------ Material for this exercise ------
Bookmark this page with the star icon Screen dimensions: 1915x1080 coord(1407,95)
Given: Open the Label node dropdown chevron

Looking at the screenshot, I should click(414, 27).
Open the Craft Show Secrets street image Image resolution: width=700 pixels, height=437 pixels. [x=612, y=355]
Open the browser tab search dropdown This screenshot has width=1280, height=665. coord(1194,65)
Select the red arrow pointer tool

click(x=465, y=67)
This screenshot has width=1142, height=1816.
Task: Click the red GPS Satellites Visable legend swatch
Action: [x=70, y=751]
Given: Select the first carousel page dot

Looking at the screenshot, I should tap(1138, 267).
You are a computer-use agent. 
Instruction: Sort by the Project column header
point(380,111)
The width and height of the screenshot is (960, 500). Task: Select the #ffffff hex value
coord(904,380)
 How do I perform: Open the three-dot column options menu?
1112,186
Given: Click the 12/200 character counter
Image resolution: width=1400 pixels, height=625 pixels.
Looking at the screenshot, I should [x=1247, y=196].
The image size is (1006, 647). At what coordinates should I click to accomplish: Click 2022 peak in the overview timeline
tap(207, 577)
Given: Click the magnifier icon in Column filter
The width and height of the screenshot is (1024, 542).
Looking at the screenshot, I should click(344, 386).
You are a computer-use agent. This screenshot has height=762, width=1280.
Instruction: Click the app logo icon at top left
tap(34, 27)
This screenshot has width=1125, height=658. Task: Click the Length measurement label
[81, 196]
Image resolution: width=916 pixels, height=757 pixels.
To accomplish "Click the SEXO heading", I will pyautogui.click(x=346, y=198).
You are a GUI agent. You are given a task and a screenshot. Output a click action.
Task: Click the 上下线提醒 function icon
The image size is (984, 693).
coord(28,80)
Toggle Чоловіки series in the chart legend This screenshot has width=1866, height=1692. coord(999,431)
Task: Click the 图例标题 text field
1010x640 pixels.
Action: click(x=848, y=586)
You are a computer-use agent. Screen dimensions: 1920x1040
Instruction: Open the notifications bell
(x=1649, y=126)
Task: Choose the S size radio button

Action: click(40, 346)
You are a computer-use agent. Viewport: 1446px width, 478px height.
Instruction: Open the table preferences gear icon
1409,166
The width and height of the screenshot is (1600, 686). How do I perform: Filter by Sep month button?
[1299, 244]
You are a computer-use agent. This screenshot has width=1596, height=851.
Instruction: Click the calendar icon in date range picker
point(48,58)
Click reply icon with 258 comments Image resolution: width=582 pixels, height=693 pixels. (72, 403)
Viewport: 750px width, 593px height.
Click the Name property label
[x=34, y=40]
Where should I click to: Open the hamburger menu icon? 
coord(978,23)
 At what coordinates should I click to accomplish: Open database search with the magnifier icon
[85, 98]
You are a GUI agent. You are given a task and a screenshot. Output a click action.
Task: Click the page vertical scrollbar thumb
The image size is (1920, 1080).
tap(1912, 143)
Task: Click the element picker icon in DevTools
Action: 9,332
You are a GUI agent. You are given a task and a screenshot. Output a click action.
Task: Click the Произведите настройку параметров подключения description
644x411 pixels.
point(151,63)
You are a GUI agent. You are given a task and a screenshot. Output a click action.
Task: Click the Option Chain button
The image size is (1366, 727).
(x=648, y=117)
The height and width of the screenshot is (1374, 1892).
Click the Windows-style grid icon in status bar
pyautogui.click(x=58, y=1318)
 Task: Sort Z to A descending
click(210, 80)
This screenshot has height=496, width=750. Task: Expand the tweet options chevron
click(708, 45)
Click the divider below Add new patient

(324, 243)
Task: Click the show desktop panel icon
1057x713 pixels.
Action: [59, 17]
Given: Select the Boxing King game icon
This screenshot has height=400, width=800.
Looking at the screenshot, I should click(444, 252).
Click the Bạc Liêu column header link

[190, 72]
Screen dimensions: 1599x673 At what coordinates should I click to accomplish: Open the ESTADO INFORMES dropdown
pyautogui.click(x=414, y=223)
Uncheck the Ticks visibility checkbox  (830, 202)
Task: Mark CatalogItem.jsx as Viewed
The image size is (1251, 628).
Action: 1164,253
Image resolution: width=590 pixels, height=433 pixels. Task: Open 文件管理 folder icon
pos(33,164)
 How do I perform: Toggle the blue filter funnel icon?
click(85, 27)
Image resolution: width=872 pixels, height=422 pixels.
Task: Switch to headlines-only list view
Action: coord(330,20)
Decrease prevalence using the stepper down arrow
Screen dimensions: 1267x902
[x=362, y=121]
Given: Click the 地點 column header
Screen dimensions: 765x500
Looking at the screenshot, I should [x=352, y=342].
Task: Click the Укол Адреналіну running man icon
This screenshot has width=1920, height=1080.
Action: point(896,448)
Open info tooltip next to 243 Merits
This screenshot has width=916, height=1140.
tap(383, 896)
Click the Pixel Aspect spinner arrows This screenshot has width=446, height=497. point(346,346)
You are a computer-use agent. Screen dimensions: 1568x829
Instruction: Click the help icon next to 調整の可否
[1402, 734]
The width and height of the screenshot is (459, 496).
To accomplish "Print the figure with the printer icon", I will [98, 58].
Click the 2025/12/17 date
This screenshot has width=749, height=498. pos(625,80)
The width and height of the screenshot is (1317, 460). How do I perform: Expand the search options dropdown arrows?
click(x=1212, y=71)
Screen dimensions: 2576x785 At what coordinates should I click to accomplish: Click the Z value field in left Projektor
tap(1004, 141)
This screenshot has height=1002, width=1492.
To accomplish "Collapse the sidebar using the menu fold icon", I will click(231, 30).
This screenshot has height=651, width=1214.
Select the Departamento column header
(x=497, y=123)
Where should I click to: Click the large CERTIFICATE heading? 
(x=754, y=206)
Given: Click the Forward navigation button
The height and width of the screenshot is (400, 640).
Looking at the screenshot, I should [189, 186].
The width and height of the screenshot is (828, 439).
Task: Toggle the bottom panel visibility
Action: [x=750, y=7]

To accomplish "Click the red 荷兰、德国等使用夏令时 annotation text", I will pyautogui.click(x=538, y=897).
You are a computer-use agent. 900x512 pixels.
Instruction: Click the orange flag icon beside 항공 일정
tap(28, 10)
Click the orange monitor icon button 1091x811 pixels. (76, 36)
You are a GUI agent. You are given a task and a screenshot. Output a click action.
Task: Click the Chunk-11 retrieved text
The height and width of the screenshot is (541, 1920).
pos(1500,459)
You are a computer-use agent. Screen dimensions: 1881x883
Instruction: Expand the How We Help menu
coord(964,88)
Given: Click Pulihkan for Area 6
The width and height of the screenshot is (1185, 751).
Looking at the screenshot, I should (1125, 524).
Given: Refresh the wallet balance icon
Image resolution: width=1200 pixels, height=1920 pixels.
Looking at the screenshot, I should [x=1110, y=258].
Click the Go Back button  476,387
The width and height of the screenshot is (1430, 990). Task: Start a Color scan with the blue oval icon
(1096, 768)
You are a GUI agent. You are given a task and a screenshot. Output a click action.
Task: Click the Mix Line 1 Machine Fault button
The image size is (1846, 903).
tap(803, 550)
------
— Directions for this task —
Please copy the entire listing, leaving each line exactly as written.

— Your solution —
Bookmark this page with the star icon Screen dimensions: 1915x1080 coord(1407,95)
Given: Open the Label node dropdown chevron

Looking at the screenshot, I should click(414, 27).
Open the Craft Show Secrets street image Image resolution: width=700 pixels, height=437 pixels. [x=612, y=355]
Open the browser tab search dropdown This screenshot has width=1280, height=665. coord(1194,65)
Select the red arrow pointer tool

click(x=465, y=67)
This screenshot has width=1142, height=1816.
Task: Click the red GPS Satellites Visable legend swatch
Action: [x=70, y=751]
Given: Select the first carousel page dot

Looking at the screenshot, I should tap(1138, 267).
You are a computer-use agent. 
Instruction: Sort by the Project column header
point(380,111)
The width and height of the screenshot is (960, 500). Task: Select the #ffffff hex value
coord(904,380)
 How do I perform: Open the three-dot column options menu?
1112,186
Given: Click the 12/200 character counter
Image resolution: width=1400 pixels, height=625 pixels.
Looking at the screenshot, I should [x=1247, y=196].
The image size is (1006, 647). At what coordinates should I click to accomplish: Click 2022 peak in the overview timeline
tap(207, 577)
Given: Click the magnifier icon in Column filter
The width and height of the screenshot is (1024, 542).
Looking at the screenshot, I should click(344, 386).
You are a computer-use agent. This screenshot has height=762, width=1280.
Instruction: Click the app logo icon at top left
tap(34, 27)
This screenshot has width=1125, height=658. Task: Click the Length measurement label
[81, 196]
Image resolution: width=916 pixels, height=757 pixels.
To accomplish "Click the SEXO heading", I will pyautogui.click(x=346, y=198).
You are a GUI agent. You are given a task and a screenshot. Output a click action.
Task: Click the 上下线提醒 function icon
The image size is (984, 693).
coord(28,80)
Toggle Чоловіки series in the chart legend This screenshot has width=1866, height=1692. coord(999,431)
Task: Click the 图例标题 text field
1010x640 pixels.
Action: click(x=848, y=586)
You are a computer-use agent. Screen dimensions: 1920x1040
Instruction: Open the notifications bell
(x=1649, y=126)
Task: Choose the S size radio button

Action: click(40, 346)
You are a computer-use agent. Viewport: 1446px width, 478px height.
Instruction: Open the table preferences gear icon
1409,166
The width and height of the screenshot is (1600, 686). How do I perform: Filter by Sep month button?
[1299, 244]
You are a computer-use agent. This screenshot has width=1596, height=851.
Instruction: Click the calendar icon in date range picker
point(48,58)
Click reply icon with 258 comments Image resolution: width=582 pixels, height=693 pixels. (72, 403)
Viewport: 750px width, 593px height.
Click the Name property label
[x=34, y=40]
Where should I click to: Open the hamburger menu icon? 
coord(978,23)
 At what coordinates should I click to accomplish: Open database search with the magnifier icon
[85, 98]
You are a GUI agent. You are given a task and a screenshot. Output a click action.
Task: Click the page vertical scrollbar thumb
The image size is (1920, 1080).
tap(1912, 143)
Task: Click the element picker icon in DevTools
Action: 9,332
You are a GUI agent. You are given a task and a screenshot. Output a click action.
Task: Click the Произведите настройку параметров подключения description
644x411 pixels.
point(151,63)
You are a GUI agent. You are given a task and a screenshot. Output a click action.
Task: Click the Option Chain button
The image size is (1366, 727).
(x=648, y=117)
The height and width of the screenshot is (1374, 1892).
Click the Windows-style grid icon in status bar
pyautogui.click(x=58, y=1318)
 Task: Sort Z to A descending
click(210, 80)
This screenshot has height=496, width=750. Task: Expand the tweet options chevron
click(708, 45)
Click the divider below Add new patient

(324, 243)
Task: Click the show desktop panel icon
1057x713 pixels.
Action: [59, 17]
Given: Select the Boxing King game icon
This screenshot has height=400, width=800.
Looking at the screenshot, I should click(444, 252).
Click the Bạc Liêu column header link

[190, 72]
Screen dimensions: 1599x673 At what coordinates should I click to accomplish: Open the ESTADO INFORMES dropdown
pyautogui.click(x=414, y=223)
Uncheck the Ticks visibility checkbox  (830, 202)
Task: Mark CatalogItem.jsx as Viewed
The image size is (1251, 628).
Action: 1164,253
Image resolution: width=590 pixels, height=433 pixels. Task: Open 文件管理 folder icon
pos(33,164)
 How do I perform: Toggle the blue filter funnel icon?
click(85, 27)
Image resolution: width=872 pixels, height=422 pixels.
Task: Switch to headlines-only list view
Action: coord(330,20)
Decrease prevalence using the stepper down arrow
Screen dimensions: 1267x902
[x=362, y=121]
Given: Click the 地點 column header
Screen dimensions: 765x500
Looking at the screenshot, I should [x=352, y=342].
Task: Click the Укол Адреналіну running man icon
This screenshot has width=1920, height=1080.
Action: point(896,448)
Open info tooltip next to 243 Merits
This screenshot has width=916, height=1140.
tap(383, 896)
Click the Pixel Aspect spinner arrows This screenshot has width=446, height=497. point(346,346)
You are a computer-use agent. Screen dimensions: 1568x829
Instruction: Click the help icon next to 調整の可否
[1402, 734]
The width and height of the screenshot is (459, 496).
To accomplish "Print the figure with the printer icon", I will [98, 58].
Click the 2025/12/17 date
This screenshot has width=749, height=498. pos(625,80)
The width and height of the screenshot is (1317, 460). How do I perform: Expand the search options dropdown arrows?
click(x=1212, y=71)
Screen dimensions: 2576x785 At what coordinates should I click to accomplish: Click the Z value field in left Projektor
tap(1004, 141)
This screenshot has height=1002, width=1492.
To accomplish "Collapse the sidebar using the menu fold icon", I will click(231, 30).
This screenshot has height=651, width=1214.
Select the Departamento column header
(x=497, y=123)
Where should I click to: Click the large CERTIFICATE heading? 
(x=754, y=206)
Given: Click the Forward navigation button
The height and width of the screenshot is (400, 640).
Looking at the screenshot, I should [189, 186].
The width and height of the screenshot is (828, 439).
Task: Toggle the bottom panel visibility
Action: [x=750, y=7]

To accomplish "Click the red 荷兰、德国等使用夏令时 annotation text", I will pyautogui.click(x=538, y=897).
You are a computer-use agent. 900x512 pixels.
Instruction: Click the orange flag icon beside 항공 일정
tap(28, 10)
Click the orange monitor icon button 1091x811 pixels. (76, 36)
You are a GUI agent. You are given a task and a screenshot. Output a click action.
Task: Click the Chunk-11 retrieved text
The height and width of the screenshot is (541, 1920).
pos(1500,459)
You are a computer-use agent. Screen dimensions: 1881x883
Instruction: Expand the How We Help menu
coord(964,88)
Given: Click Pulihkan for Area 6
The width and height of the screenshot is (1185, 751).
Looking at the screenshot, I should (1125, 524).
Given: Refresh the wallet balance icon
Image resolution: width=1200 pixels, height=1920 pixels.
Looking at the screenshot, I should [x=1110, y=258].
Click the Go Back button  476,387
The width and height of the screenshot is (1430, 990). Task: Start a Color scan with the blue oval icon
(1096, 768)
You are a GUI agent. You are given a task and a screenshot. Output a click action.
Task: Click the Mix Line 1 Machine Fault button
The image size is (1846, 903).
tap(803, 550)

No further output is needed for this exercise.